Faulty eyes example of absent ‘intelligent design’
Human bodies are so flawed we’re lucky to be here at all, writes Robin McKie.
TAKE a look in the mirror and examine your eyes. Are they blurry? Bloodshot from last night’s alcoholic excess? Or perhaps they remain clear, bright and healthy? Whatever their state, our optic organs can tell us a great deal — not just about our wellbeing but about the nature of our species and our place in the universe. Are we the product of billions of years of evolution or the handiwork of a divine creator? The eyes have it when we seek answers, it transpires.
Such issues are again making headlines following last week’s remarks by the astronaut Tim Peake, who said he thought the universe could be the result of divine creation. ‘‘I’m not religious [but] it doesn’t necessarily mean that I don’t seriously consider that the universe could have been created from intelligent design,’’ he said.
These views are mild but will nevertheless be seized on by those determined to see the handiwork of God everywhere they look, from the shapes of bananas to the colour of the sky, a habit that is more common in the US than the UK.
And for that Britons should be grateful, for intelligent design is not just wrong; the idea is misguided and intellectually rotten, a point best illustrated in the study of our own bodies — and in particular our eyes.
Creationists say natural selection cannot explain the wonders and complexity of the eye. It must have been designed by a divine entity, they claim. How else can you explain how it coordinates the behaviour of each of its 125 million photoreceptor cells to provide us with vision that has colour and depth? It is too complex to have evolved through random, physiological changes, they say.
In fact, the evolution of the human eye was a basic business. It evolved from simpler versions that in turn evolved from even simpler eyes that in turn evolved from basic light sensors. That is how natural selection operates. It acts on existing features of animals’ bodies and slowly induces change that can eventually result in new species.
But there is a far more important observation to be made about our eyes, it turns out. They are most definitely not organs of perfection, as creationists claim. We get shortsighted, often early in life. We develop glaucoma, cataracts and go blind, as the evolutionary biologist Matan Shelomi has argued. ‘‘Who designed these faulty things? The answer can’t be a God, because a God so incompetent in designing vision sensors isn’t worth worshipping.’’
In other words, the human eye, far from proving there was a divine creator, is a clear pointer to his or her nonexistence.
Nor are our other organs or body processes much better. Females often have great difficulty giving birth because of the large heads of the children they produce, while in males, semen and urine come out of the same hole. Similarly, we have to consume vitamin C to avoid scurvy. Most animals make their own.
‘‘We bite our own cheeks when we eat and our spines decay from early adulthood onwards,’’ adds the anthropologist Simon Underdown of Oxford Brookes University. ‘‘We are a mess. Indeed, we are extremely lucky to be here. Around 70,000 years ago, numbers of Homo sapiens were so reduced — probably to a few thousand people — that we only just survived the environmental perils of the time. Not much intelligent design there then.’’

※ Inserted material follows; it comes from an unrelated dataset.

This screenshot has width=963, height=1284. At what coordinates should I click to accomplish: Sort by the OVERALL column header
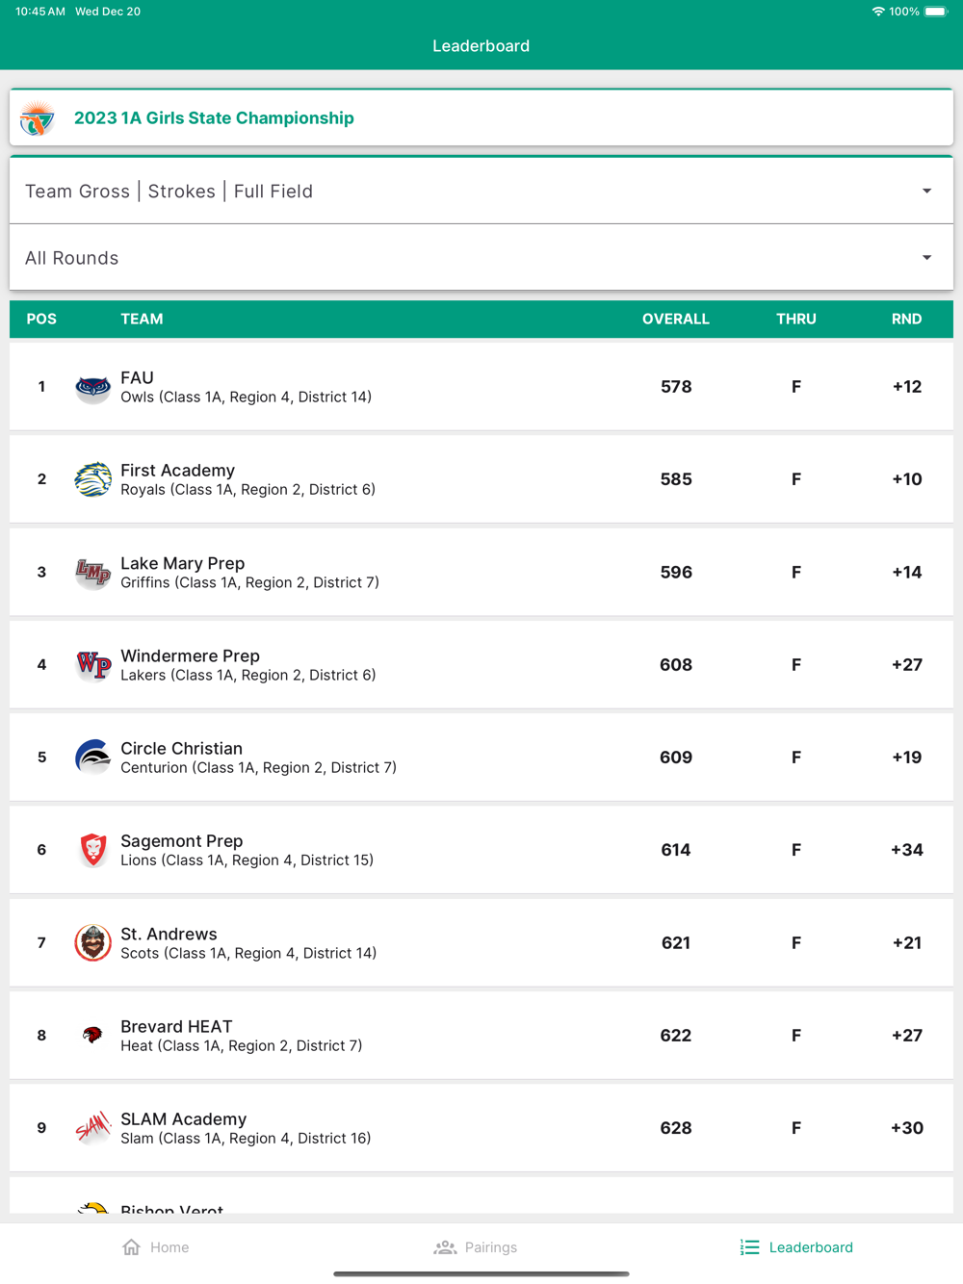[675, 319]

Indeed, the mistaken idea we were perfectly created to rule a planet designed for our overlordship has become dangerous, as our numbers swell to eight billion and we threaten to destroy global ecosystems, a point emphasised by Douglas Adams when he compared humanity to a puddle.
‘‘If you imagine [that] puddle waking up one morning and thinking, ‘This is an interesting world I find myself in — an interesting hole I find myself in — fits me rather neatly, doesn’t it? In fact it fits me staggeringly well, must have been made to have me in it!’
‘‘This is such a powerful idea that as the sun rises in the sky and the air heats up and as, gradually, the puddle gets smaller, frantically hanging on to the notion that everything’s going to be all right, because this world was meant to have him in it, was built to have him in it; so the moment he disappears catches him rather by surprise. I think this may be something we need to be on the watch out for.’’
It is an image we should hold on to as our planet and species hurtle towards environmental catastrophe.